# TRECHO DO DOCUMENTO
####################

X- TEXTO COMPLEMENTAR/INTERATIVO
PESQUISADORES DO CBME BUSCAM TRATAMENTO PARA DOENÇA DE CHAGAS |
Felipe Moron |
Pesquisadores do CBME descobriram moléculas que podem bloquear a ação de uma enzima do Trypanosoma cruzi, o protozoário causador da doença de Chagas. A enzima em questão, a gliceraldeído-3-fosfato desidrogenase, GAPDH, está ligada ao processo de obtenção de energia pelo parasita. O desafio, agora, é estudar uma molécula capaz de modular a atividade desse alvo e que possa se transformar em um novo fármaco.
O T. cruzi é um parasita digenético, ou seja, passa por dois hospedeiros. Após ser engolido pelo Barbeiro, um tipo de percevejo, vai para os intestinos do inseto e, sem ser digerido, sai com suas fezes.
Enquanto se alimenta, o Barbeiro deposita esse material ao lado da picada, que provoca coceira. Ao se coçar, como a pele está ferida, a vítima acaba se inoculando com o T. cruzi presente nas fezes e passa a ser o seu novo hospedeiro. No homem, o protozoário se aloja em células musculares do corpo e sofre transformações morfológicas para se adaptar a esse ambiente.
Essas transformações interferem na fisiologia do T. cruzi. Uma delas é a passagem para a fase amastigota, que se caracteriza pela perda da função de respiração de suas mitocôndrias, as fábricas de energia da célula. Para sobreviver, o parasita passa, então, a depender totalmente de um processo bioquímico conhecido como via glicolítica.
Na via glicolítica, a glicose se rompe e é transformada em piruvato. Nessa quebra, há o consumo de dois ATPs e a produção de quatro dessas moléculas, que são as fontes de energia. Portanto, a via apresenta um balanço positivo de apenas dois ATPs e é pouco eficiente. Na respiração completa, o saldo é de 38 ATPs!
Na primeira fase da pesquisa do CBME, foi identificado o gene do T. cruzi que atua nesse processo de obtenção de energia. “O trabalho começou quando os professores Glaucius Oliva e Richard Garratt receberam, por colaboração com o professor Fred Opperdoes, da Bélgica, uma cópia desse gene e a autorização para trabalhar com ele no então Instituto de Física e Química da USP de São Carlos”, conta Otávio Thiemann, pesquisador do centro. “Agora, estamos procurando bloquear a ação, na via glicolítica, da enzima produzida por ele, a GAPDH.”

####################

# LISTAGEM DE DADOS

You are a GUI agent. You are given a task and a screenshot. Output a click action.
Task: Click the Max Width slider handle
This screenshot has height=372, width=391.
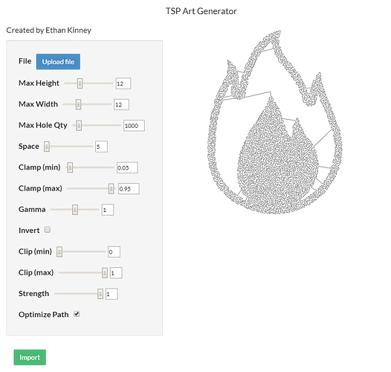pyautogui.click(x=78, y=104)
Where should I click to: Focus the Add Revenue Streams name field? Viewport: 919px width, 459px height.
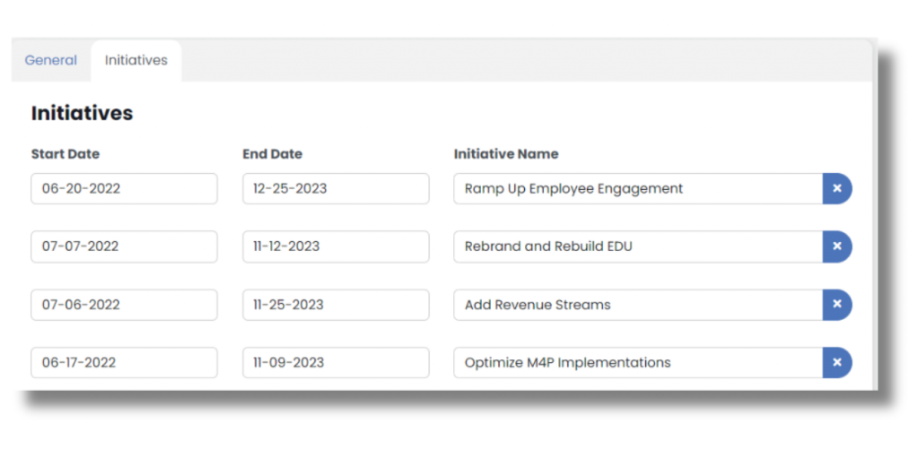click(x=637, y=305)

####################

# ATIVIDADE 1
Reproduza o trecho do texto sobre a doença de Chagas entre "Enquanto se alimenta, o" e "a esse ambiente.", inclusive.
# ATIVIDADE 2
Responda às perguntas a seguir com base no texto sobre a doença de Chagas.
(a) Qual enzima do Trypanosoma cruzi as moléculas descobertas podem bloquear?
(b) Qual é o saldo de ATPs na respiração completa?
(c) De que país é o professor Fred Opperdoes?

# RESPOSTA 1
Enquanto se alimenta, o Barbeiro deposita esse material ao lado da picada, que provoca coceira. Ao se coçar, como a pele está ferida, a vítima acaba se inoculando com o T. cruzi presente nas fezes e passa a ser o seu novo hospedeiro. No homem, o protozoário se aloja em células musculares do corpo e sofre transformações morfológicas para se adaptar a esse ambiente.

# RESPOSTA 2
(a) A gliceraldeído-3-fosfato desidrogenase (GAPDH).
(b) 38 ATPs.
(c) Da Bélgica.